P.S. "Once, I had two reviewers recommend a paper be publish there, but the editor arbitrarily decided to reject, and I knew I had no good fallback option."
Peer review sounds sketchy, but science isn't even peer reviewed for real. It's editor-reviewed. (I understand the term of art is [desk rejection].) As per Regressive Inquisition doctrine, all gatekeepers are priority capture targets, meaning all journal editors toe the line or they never stood a chance of being hired in the first place.
Naturally journal revenue is almost entirely State-funded, just in case you get any ideas about trying to start an independent journal.
Naturally, you don't know the name of a single one of these journal editors, even though "Science" is the #1 driver of bureaucrat decisions. Hanania is very careful not to mention a name. You sure do know Jeff Bezos' name though, now don't you?
P.P.S. "You're ruled by who you're not allowed to offend," being normie sociology, is naturally pwned. How about the guy who is so intimidating that you won't even name him after you don't work in his field anymore?
P.P.P.S. I think midwit syndrome is this: being able to describe a situation, and therefore thinking you have a worthwhile analysis of that situation.
"Moreover, we’re much richer than we were in 1960, and I’m sure spending on public safety has increased.

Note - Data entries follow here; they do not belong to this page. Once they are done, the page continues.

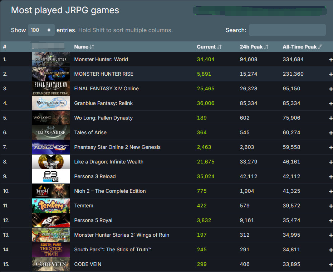Click Persona 5 Royal game thumbnail

51,220
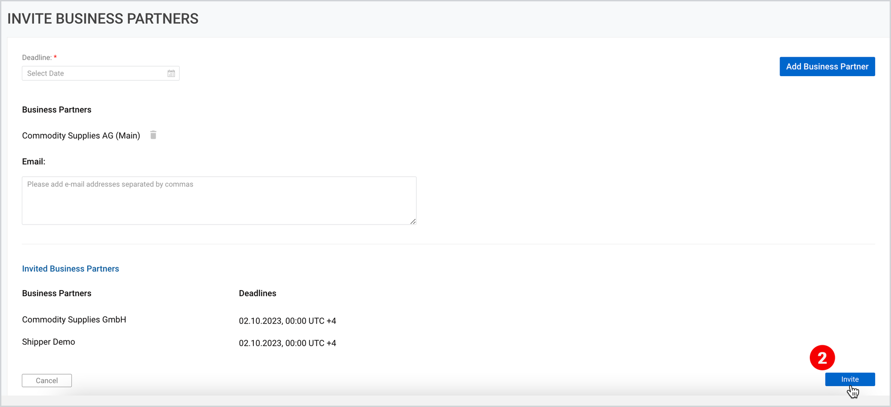Click the Invite Business Partners page title

click(103, 19)
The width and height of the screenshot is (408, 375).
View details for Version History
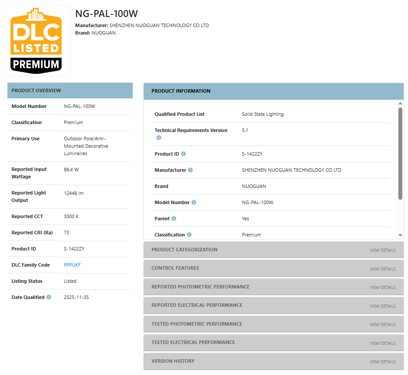pos(382,362)
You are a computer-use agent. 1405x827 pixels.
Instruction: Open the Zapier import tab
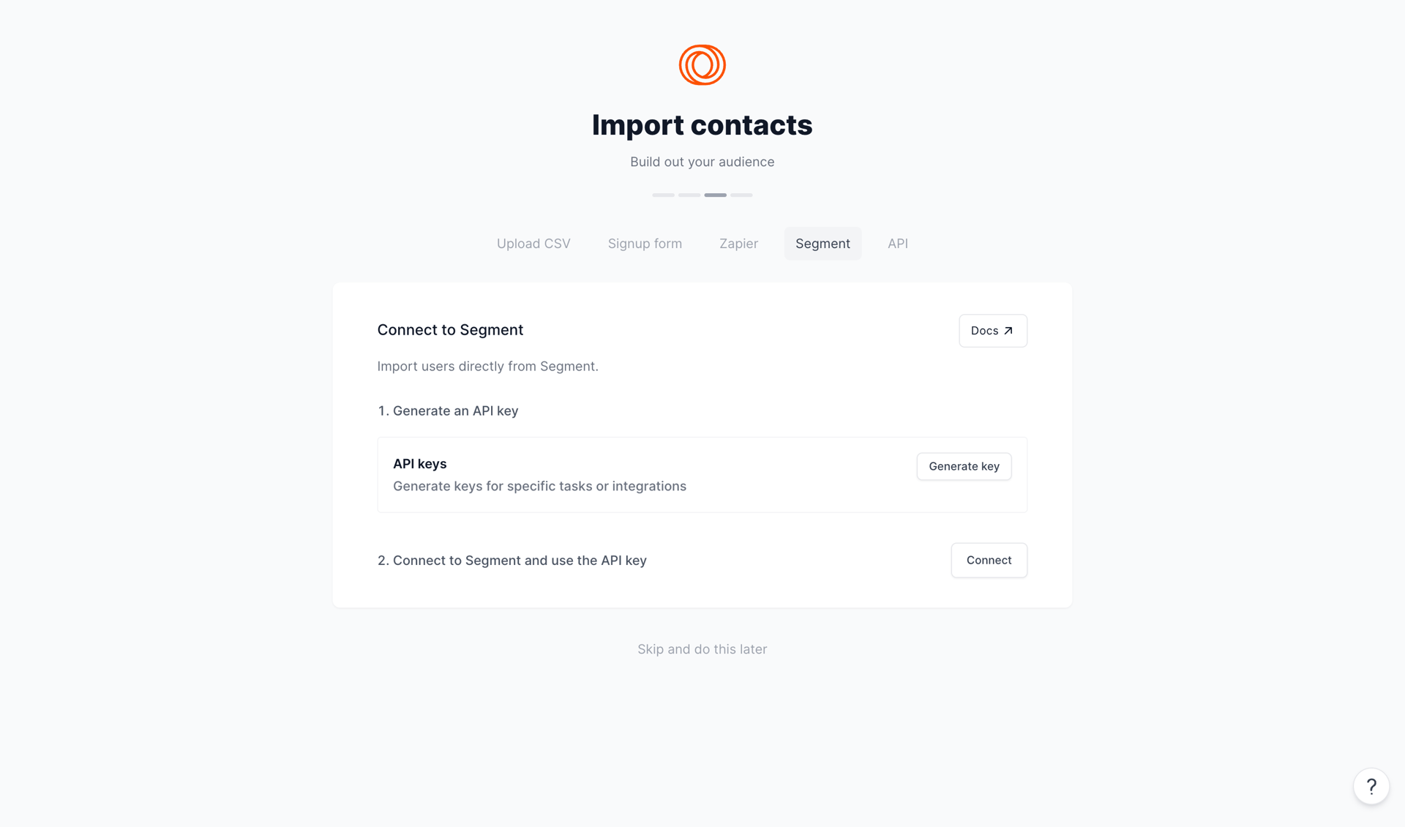pos(738,243)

With all that, we are now about tied with where we were almost three-quarters of a century ago, a massive failure."
"We’ve likewise seen 80 years of a continuous increase in depression among college students."
P.P.P.P.S. You can't read La Wik's article on public choice theory because it's comically circumspect. Public choice theory is the idea that government agents are self-interested instead of angelically altruistic. For some reason, you find bureaucracies get more money via lobbying for more money from the IRS and Fed, not by pursuing their alleged function.
More precisely, the EPA causes environmental damage instead of preventing damage, because if they solved all the problems their budget would be cut to zero instead of expanded. They expand problems so as to expand their budget. The feedback is self-accelerating: the larger the EPA's budget, the more they can spend on lavish kickbacks for those in charge of increasing their budget.
The only reason "private" firms serve the customer is because customer satisfaction is directly linked to future revenue. Public vs. private is a bit of a distraction; the real action is entirely in the incentives.
Bonus round: even PCT doesn't properly recognize the attraction of social status and instead always uses money as a proxy.